## Task prompt
List all lines of the data containing the word "computer".

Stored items
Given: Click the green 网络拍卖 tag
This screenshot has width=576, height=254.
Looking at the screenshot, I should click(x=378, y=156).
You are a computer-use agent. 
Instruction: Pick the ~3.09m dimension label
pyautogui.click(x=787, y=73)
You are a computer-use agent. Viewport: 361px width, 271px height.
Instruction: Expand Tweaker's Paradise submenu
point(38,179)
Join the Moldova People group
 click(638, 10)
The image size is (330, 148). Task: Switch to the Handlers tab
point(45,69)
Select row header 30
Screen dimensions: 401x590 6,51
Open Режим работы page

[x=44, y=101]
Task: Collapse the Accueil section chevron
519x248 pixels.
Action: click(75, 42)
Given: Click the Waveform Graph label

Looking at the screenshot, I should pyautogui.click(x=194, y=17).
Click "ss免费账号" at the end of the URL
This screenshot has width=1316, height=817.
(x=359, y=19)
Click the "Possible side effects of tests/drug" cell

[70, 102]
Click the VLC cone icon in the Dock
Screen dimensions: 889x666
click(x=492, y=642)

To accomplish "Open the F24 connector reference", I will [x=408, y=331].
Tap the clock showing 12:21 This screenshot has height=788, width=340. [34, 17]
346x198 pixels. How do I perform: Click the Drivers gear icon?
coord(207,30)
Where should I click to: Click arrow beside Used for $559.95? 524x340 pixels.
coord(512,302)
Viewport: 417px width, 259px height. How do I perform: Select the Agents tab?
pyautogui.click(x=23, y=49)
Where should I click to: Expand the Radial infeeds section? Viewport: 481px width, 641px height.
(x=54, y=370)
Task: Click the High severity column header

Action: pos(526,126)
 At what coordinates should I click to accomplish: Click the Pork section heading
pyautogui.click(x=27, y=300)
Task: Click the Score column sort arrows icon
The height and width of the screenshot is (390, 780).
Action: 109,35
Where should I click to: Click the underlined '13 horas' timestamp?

## Reply
You are a computer-use agent. 
You are a computer-use agent. Viewport: 361px width, 271px height.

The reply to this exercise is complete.